This challenge is very similar to Stack0. It will require overflowing a buffer to modify a value in memory. However, this time to complete this challenge, we must modify the value to a specific one. To begin we will take a look at the challenge:

stack1src

As you can see on line 18, the "modified" variable is compared to the hex value 0x61626364. This tells us we need to overflow the value of the "modified" variable with 0x61626364. As this challenge is very similar to Stack0 we can use a similar payload.

pay

Notice the bytes are in reverse order, we need to do this because of little-endian byte order utilized in the x86 CPU architecture.
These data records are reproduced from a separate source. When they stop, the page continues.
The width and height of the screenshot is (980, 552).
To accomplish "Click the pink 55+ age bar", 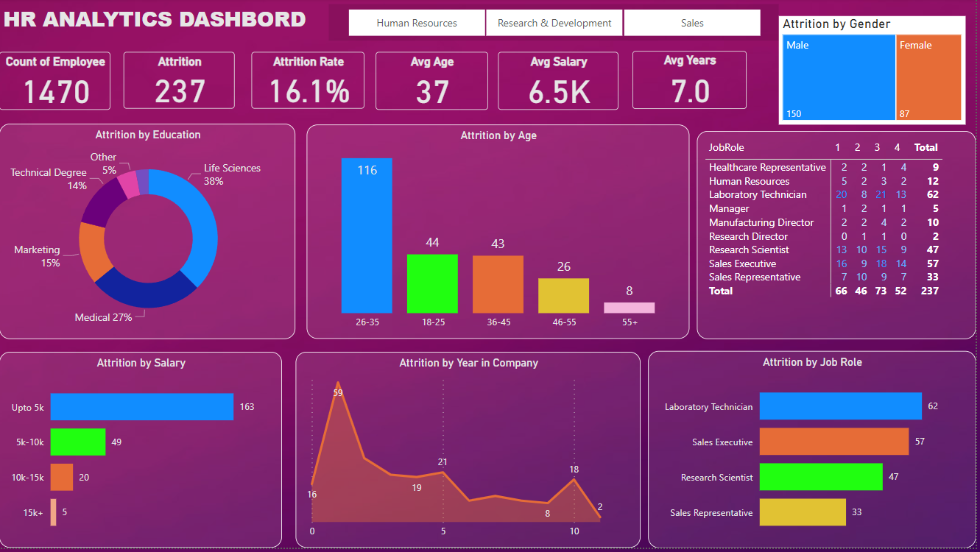I will (x=629, y=308).
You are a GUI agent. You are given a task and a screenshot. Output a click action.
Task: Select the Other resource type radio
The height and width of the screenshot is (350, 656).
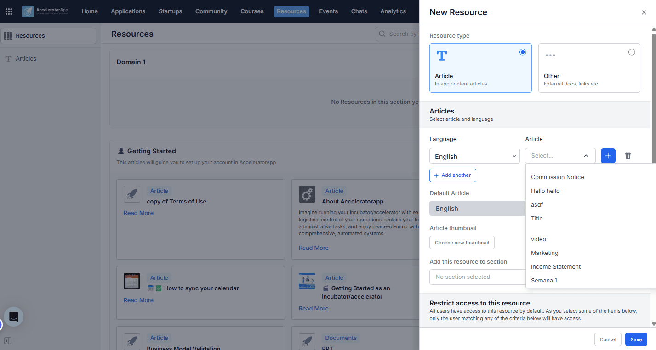(x=631, y=52)
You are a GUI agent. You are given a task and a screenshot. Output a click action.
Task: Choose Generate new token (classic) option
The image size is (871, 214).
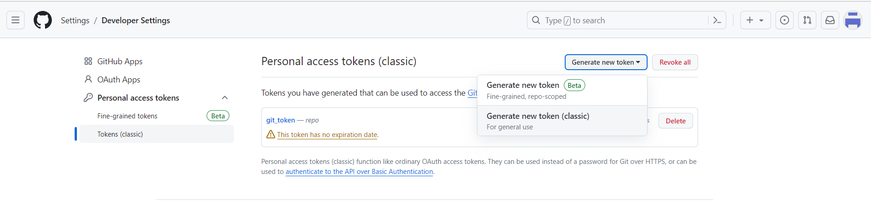562,121
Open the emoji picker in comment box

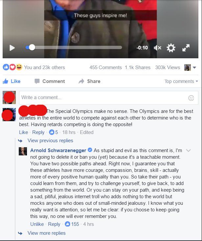tap(191, 98)
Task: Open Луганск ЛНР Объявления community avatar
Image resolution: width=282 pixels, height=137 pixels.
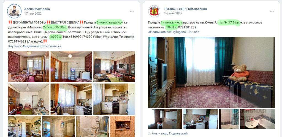Action: [154, 11]
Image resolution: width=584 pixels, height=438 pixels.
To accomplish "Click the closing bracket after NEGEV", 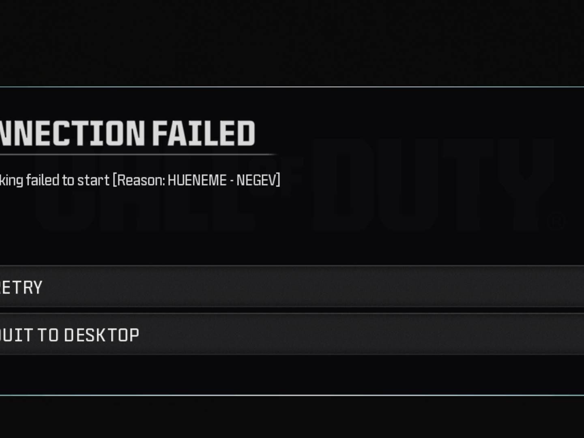I will point(278,180).
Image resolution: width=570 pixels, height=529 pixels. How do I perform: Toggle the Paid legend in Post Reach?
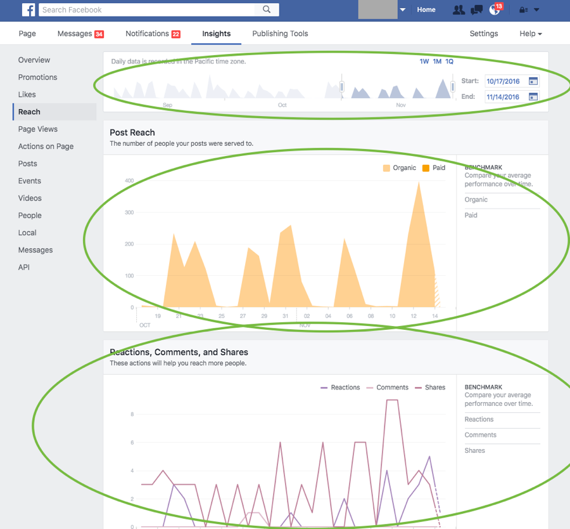coord(433,168)
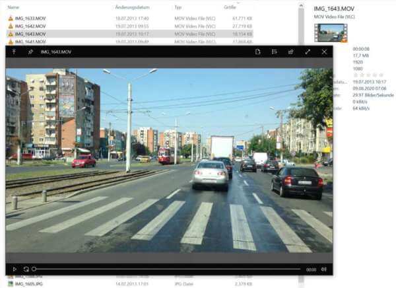Close the IMG_1643.MOV preview window
The width and height of the screenshot is (396, 288).
pyautogui.click(x=324, y=52)
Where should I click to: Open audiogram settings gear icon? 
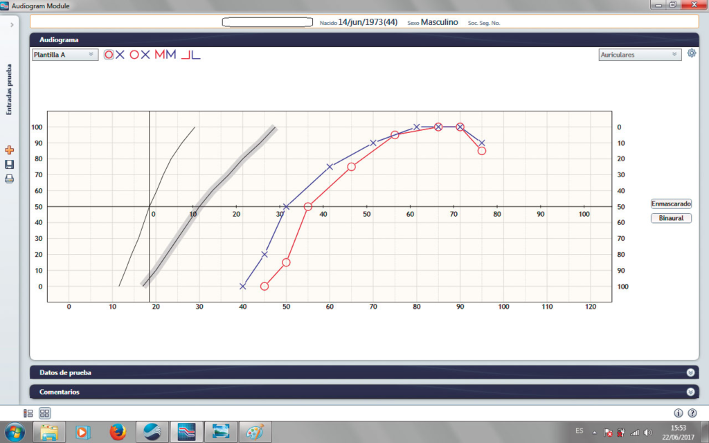coord(691,54)
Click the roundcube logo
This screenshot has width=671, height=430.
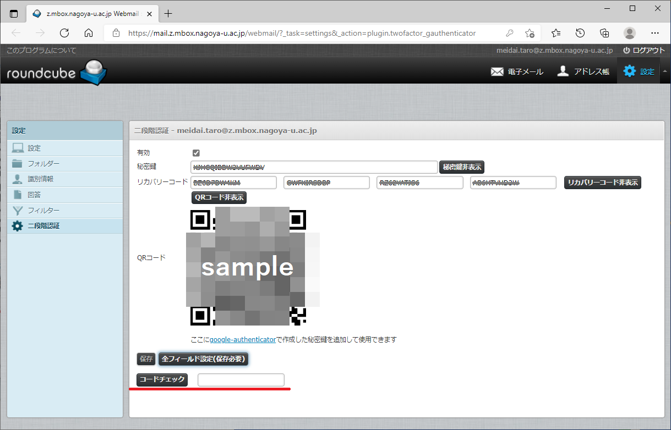click(x=57, y=72)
All this means is that our four specific hex values will be read least significant byte first. Read more about endianness here.
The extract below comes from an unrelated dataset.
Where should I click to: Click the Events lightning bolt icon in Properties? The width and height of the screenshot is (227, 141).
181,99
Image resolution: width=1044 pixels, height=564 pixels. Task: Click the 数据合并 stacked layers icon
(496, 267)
Lets disassemble to take a more detailed look!

ins1

Here we can see the instructions starting at the strcpy call. Once this strcpy call has executed, the payload generated earlier is copied to the "buffer" variable, which can overflow into the "modified" variable's buffer, allowing us to modify the value! The next instruction is a mov instruction which will point our EAX register to the address of the "modified" variable which we have overflown with our buffer. The third instruction down will compare our EAX register's value with 0x61626364. And because our EAX value has been overflown with 0x61626364 the fourth instruction you see will not jump.

Value of "modified" variable at instruction 0x080484a7

over

Now lets see it in action!

exec

The "modified" variable has been overwritten with the correct value! Hopefully you gained some knowledge from this post, happy hacking!